**Your task**
Your answer should be one number: how many lines of the data include the string "each"?

**Given records**

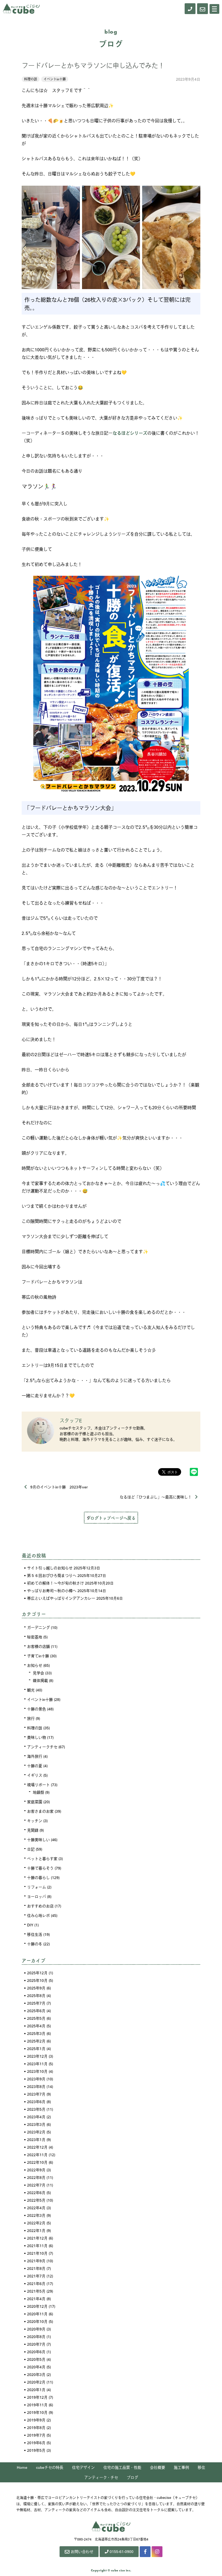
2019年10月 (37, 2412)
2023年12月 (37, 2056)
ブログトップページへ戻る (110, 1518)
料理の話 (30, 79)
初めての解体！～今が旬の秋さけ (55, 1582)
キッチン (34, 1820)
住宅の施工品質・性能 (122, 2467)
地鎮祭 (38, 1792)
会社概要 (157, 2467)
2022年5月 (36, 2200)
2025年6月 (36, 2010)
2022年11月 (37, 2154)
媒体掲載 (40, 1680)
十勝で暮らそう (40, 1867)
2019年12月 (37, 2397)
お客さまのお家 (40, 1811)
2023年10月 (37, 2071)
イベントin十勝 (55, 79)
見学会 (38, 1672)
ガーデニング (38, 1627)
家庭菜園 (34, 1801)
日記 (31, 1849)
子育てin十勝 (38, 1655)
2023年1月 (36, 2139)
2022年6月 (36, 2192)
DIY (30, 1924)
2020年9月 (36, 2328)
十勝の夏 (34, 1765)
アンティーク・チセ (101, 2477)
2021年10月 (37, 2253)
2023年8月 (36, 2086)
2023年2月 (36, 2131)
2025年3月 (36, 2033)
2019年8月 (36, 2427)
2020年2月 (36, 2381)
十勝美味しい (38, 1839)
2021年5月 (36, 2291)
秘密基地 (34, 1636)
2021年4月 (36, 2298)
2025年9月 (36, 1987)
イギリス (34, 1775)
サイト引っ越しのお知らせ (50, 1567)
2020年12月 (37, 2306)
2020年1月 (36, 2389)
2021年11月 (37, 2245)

==

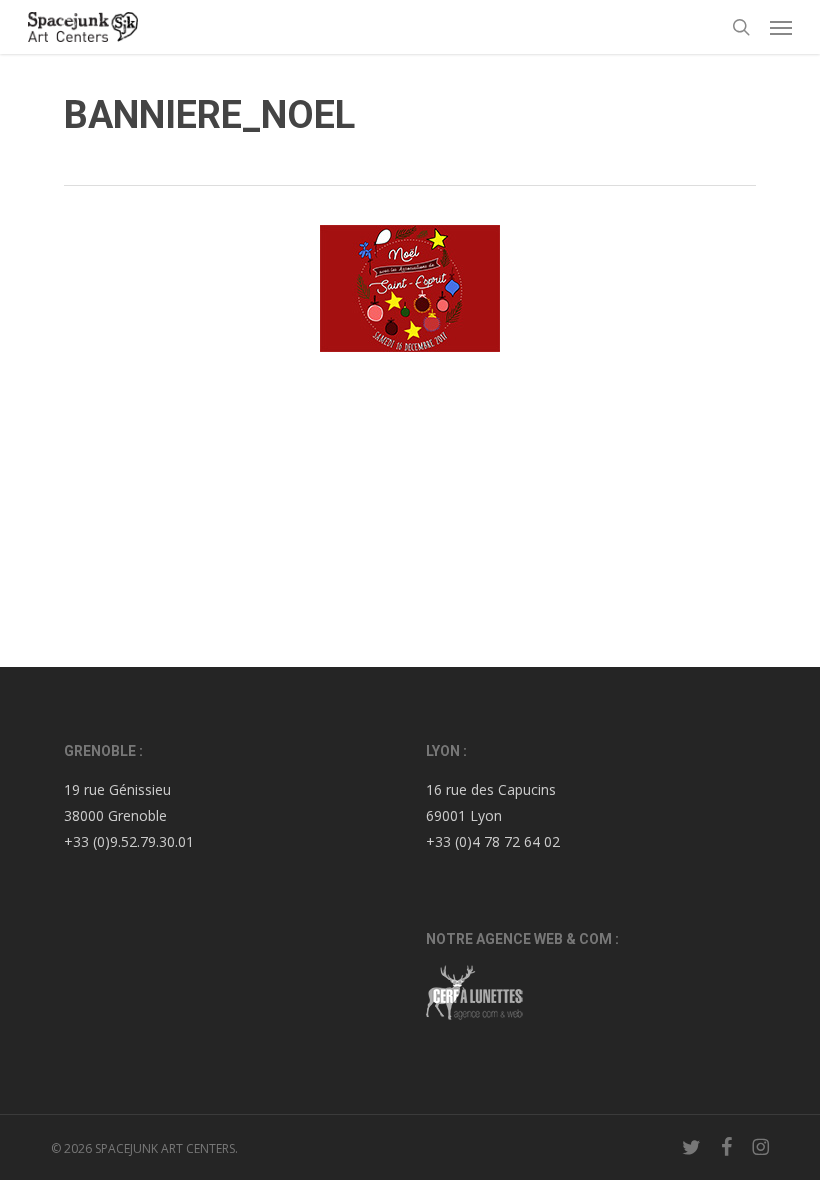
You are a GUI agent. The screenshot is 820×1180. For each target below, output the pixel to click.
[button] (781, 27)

...

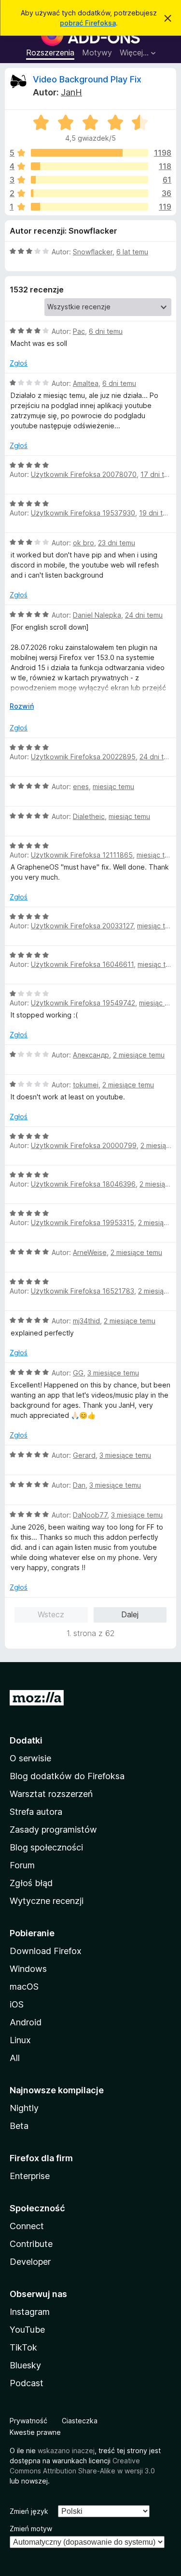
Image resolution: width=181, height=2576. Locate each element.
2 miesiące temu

**Answer section**
2